Vicarious Liability under the City's Charter
In Count XI, Plaintiff asserts a novel theory of liability. She alleges Lt. Col. O'Toole and Charlene Deeken are vicariously liable under the City's Charter. According to Plaintiff, Article VIII, Section 5 of the Charter states, “[e]ach head of a department, officer or division shall be responsible for the acts or comissions of officers and employees appointed by him and may require bonds or other securities from them to secure himself.” (Doc. 101, at ¶ 287). Plaintiff alleges Lt. Col. O'Toole and Deeken were officers and employees of the Chief of Police and were acting in the scope of their employment when they committed the acts alleged in the Third Amended Complaint. Id. at ¶¶ 288, 289. In Ortega and Street, Judges Noce and Perry agreed with Defendants and declined supplemental jurisdiction.
Under 28 U.S.C. § 1367(c)(1), the Court may decline supplemental jurisdiction over a claim that raises a novel or complex issue of State law. The undersigned agrees with Judges Noce and Perry that supplemental jurisdiction should be declined with regard to this novel and complex issue of State law.
Conclusion
Based upon the foregoing, Defendants' motion will be denied in part and granted in part.
Defendants do not challenge the Monell claim in Count IV in their motion to dismiss. This may be because in the Court's Order of July 23, 2019, the Court concluded the allegations in the Second Amended Complaint did not state a claim for failure to train. The Third Amended Complaint sets forth different details of this claim. As such, it will remain pending. Defendants will be given leave to file a motion to dismiss as to Count IV if they are so inclined in light of holding Ortega.

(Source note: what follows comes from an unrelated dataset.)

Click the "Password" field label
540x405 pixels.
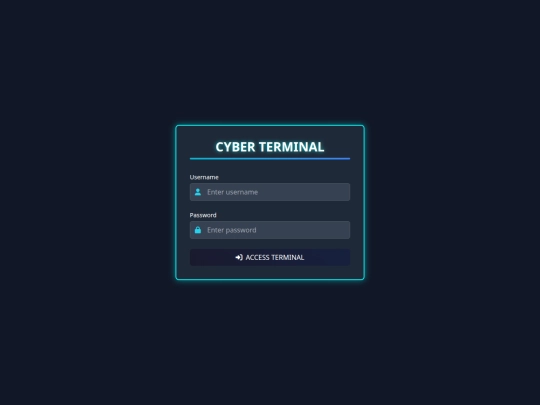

Accordingly, IT IS HEREBY ORDERED that Defendants' Motion to Dismiss, [Doc. 107], is granted in part and denied in part.
IT IS FURTHER ORDERED that the motion is granted as to:
the Count VII claim of abuse of process;
the Count VIII claim of malicious prosecution;
the Count XI claim of vicarious liability under the Charter of the City of St. Louis;
the Count XII claim against the defendant officers as it relates to the alleged act of kettling plaintiff and to the alleged act of applying the zip ties on her too tightly.
IT IS FURTHER ORDERED that the Motion is denied in all other respects.